··· Given passage ···

Dickinson Biography
Smothers Her Fiery Spirit
By Charles Matthews
San Jose Mercury News, 2001
A Review of “My Wars Are Laid Away in Books: The Life of
Emily Dickinson” by Alfred Habegger
There is a pain — so utter —
It swallows substance up —
Then covers the Abyss with Trance —
So Memory can step
Around — across — upon it —
As one within a Swoon —
Goes safely — where an open eye —
Would drop Him — Bone by Bone.
Where, you have to wonder, did something like that come from? What forces of heredity, environment, and culture combined to produce Emily Dickinson?
Bristling with facts, daunting in its poundage, a new biography lumbers in to help us solve the mystery of the woman who may be the greatest American poet. The biographer, Alfred Habegger, is a former professor of English at the University of Kansas, and he has done his work as a scholar — to a fault.
Dickinson was born in 1830 in Amherst, Mass. Her grandfather, who helped found Amherst College, came close to financial ruin through a series of unwise investments. Her father, Edward, reacted against his father’s carelessness: “He had observed from close up a father’s disaster, and after being repeatedly bruised by it, gained an unshakable belief in the priority of family security and the importance of buckling on all the armor of fortitude and determination.”
Edward Dickinson believed that women’s education should prepare them to be homemakers and nothing more. Emily later told a correspondent that her father “buys me many Books — but begs me not to read them — because he fears they joggle the Mind.” Her mother, also named Emily, seems to have been in need of joggling: “a melancholy, inexpressive, and relatively inelastic spirit,” Habegger calls her. The poet’s later literary mentor, Thomas Wentworth Higginson, recalled that she once told him, “I never had a mother.”
The Amherst of her childhood and youth was a place where an intense religiosity swept through in waves of revivalistic enthusiasm. At the Mount Holyoke Female Seminary, which she attended for a year, students were divided into three classes: those who were had been saved, those who believed they were on the way to salvation, and the “impenitent.” The last was Emily’s group, but she would remain unregenerate, even when her father and her sister, Lavinia, experienced a conversion at a revival in 1850. About this time, she wrote her first known poem.
In 1855, the family moved into the Homestead, which had been lost by Emily’s grandfather during his financial troubles, and plans were made for her brother, Austin, to move into an adjacent house after his own marriage. Her fate was sealed when, about the time of the move, her mother had a physical/emotional breakdown. Emily, the elder sister, would have to be the woman of the house: “Her work in life would be to attempt and achieve an unprecedented imaginative freedom while dwelling in what looks like privileged captivity,” Habegger observes.

··· Recorded information ···

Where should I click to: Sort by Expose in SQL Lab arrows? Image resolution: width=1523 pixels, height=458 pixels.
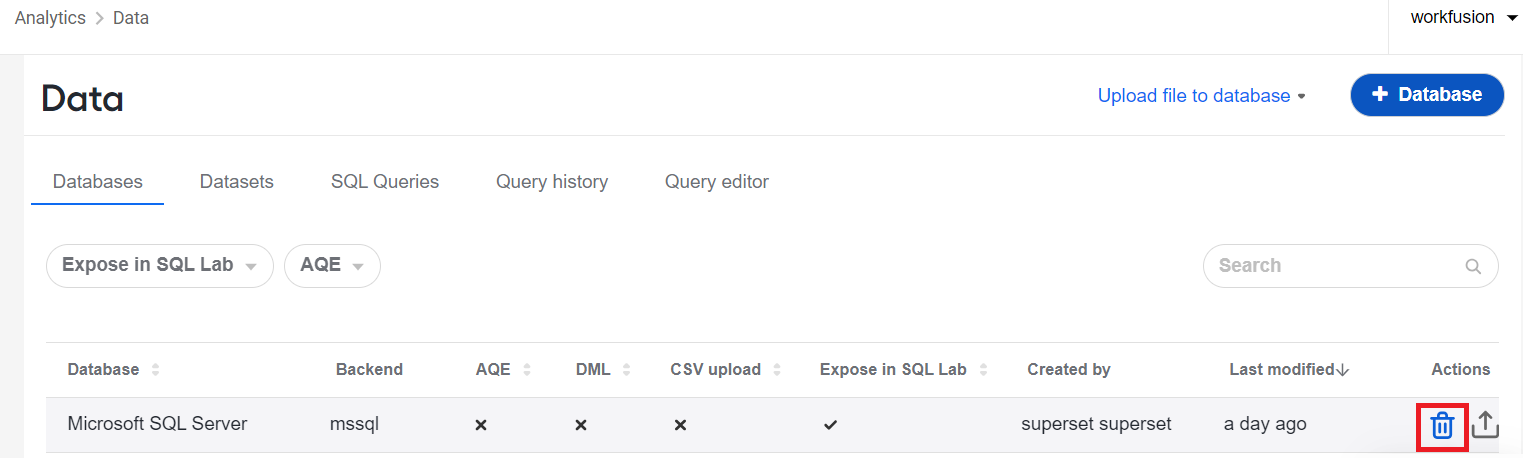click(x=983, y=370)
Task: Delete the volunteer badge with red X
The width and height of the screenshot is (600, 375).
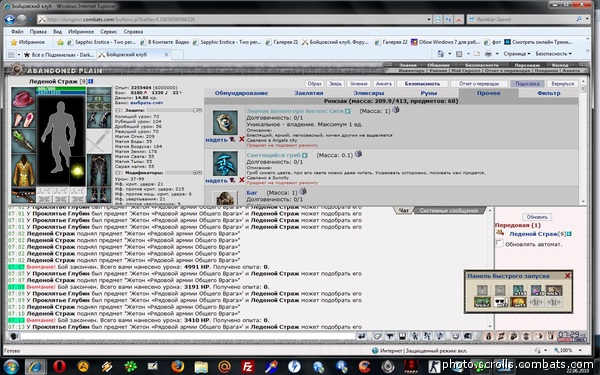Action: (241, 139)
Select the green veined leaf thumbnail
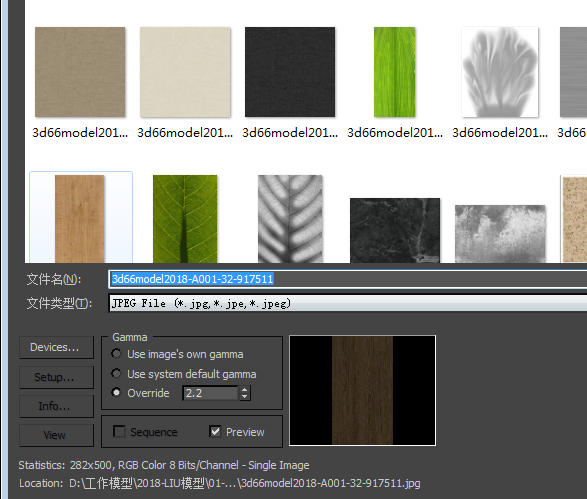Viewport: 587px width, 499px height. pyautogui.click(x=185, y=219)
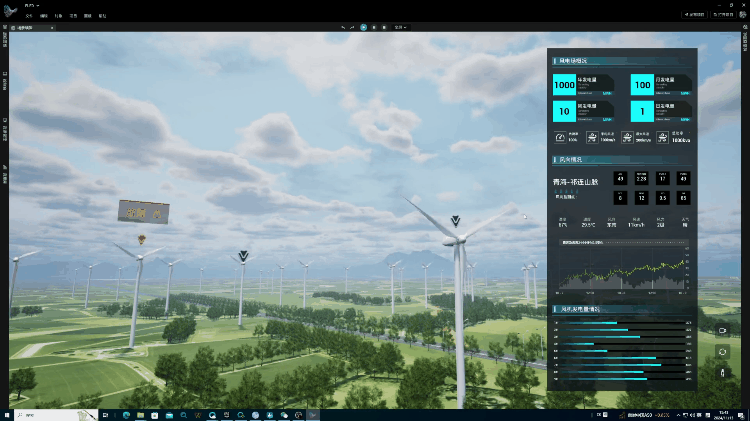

···

▶ Instructions:
a) Render the records as a Markdown table with the columns Row and Record line, covering everything from the line containing "Task: Delete the volunteer badge with red X" down to the end of the records, with both ends included. Skip blank lines and leave out the pictures.
b) Write the next part of the review of the Emily Dickinson biography, picking up after its final sentence.
The Dickinson biography review and the records have no connection to each other.

▶ Exercise answers:
a)
| Row | Record line |
|---|---|
| 1 | Task: Delete the volunteer badge with red X |
| 2 | The width and height of the screenshot is (600, 375). |
| 3 | Action: (241, 139) |
| 4 | Select the green veined leaf thumbnail |
| 5 | Viewport: 587px width, 499px height. pyautogui.click(x=185, y=219) |

b)
By 1858 she was collecting her poems into handmade booklets – carefully copying the poems on notepaper and sewing the leaves together. But she resisted publication, even though she received encouragement as a poet from men such as Higginson, whose essays in The Atlantic Monthly inspired Dickinson to begin a correspondence with him in 1862. After her death, Higginson would be involved in the first edition of her poems.
When Higginson visited her in 1870, he found “a little plain woman with two smooth bands of reddish hair,” and referred to her twice as “childlike.” But in later years he also recalled his discomfort at her eccentricity: ”The impression undoubtedly made on me was that of an excess of tension, and of something abnormal.”
The glimpses of her emotional life found in Dickinson’s letters and poems are catnip to a biographer such as Habegger. For instance, “Of the twenty-one instances of the word ‘hurt’ in her poems (noun or verb),” Habegger enumerates, “every single one occurs between 1860 and 1863.” This was a period when many of her poems seem to be addressed to a man. “That the love poems were a response to an actual and painful relationship with a man seems the only plausible way to take them,” Habegger comments. His candidate is the Rev. Charles Wadsworth, whom she had met in Philadelphia and who moved to San Francisco in 1862. But whether this was more than a heavy crush seems doubtful.
But there’s evidence that she and Otis Phillips Lord, a justice of the Massachusetts Supreme Judicial Court, may have had something more substantial going on – though it’s circumstantial evidence, for most of their letters were destroyed. Judge Lord was in his 60s and she in her 40s when they apparently fell in love. Her attraction to him seems to have developed around the time of her father’s death, in 1873. Lord, whose wife died in 1877, apparently proposed marriage to her sometime after her mother’s death in 1882. But she declined, and he died in 1884, two years before she did.
Throughout the book, Habegger steers a steady course around sensationalism and speculation. But the cumulative effect of his book is oppressive, smothering the spirit of its subject under a tedious account of her daily life. Lost in the mundane are what we really want to know about Dickinson: What sparked this utterly original writer to wrangle with God and nature and life and death? What emboldened her to break away from the conventions of poetic diction?
Her verse is that of a woman who knew the life of a small western Massachusetts town, the intensity of its religion and both the frivolity and the earnestness of its citizens; who dwelt in a countryside barely tamed out of wilderness, saw the arrival of the railroad and the expansion of a country; who lived in a time when war divided that country; who transmuted daily experience and a slim knowledge of the world into poems that can be nothing short of hair-raising.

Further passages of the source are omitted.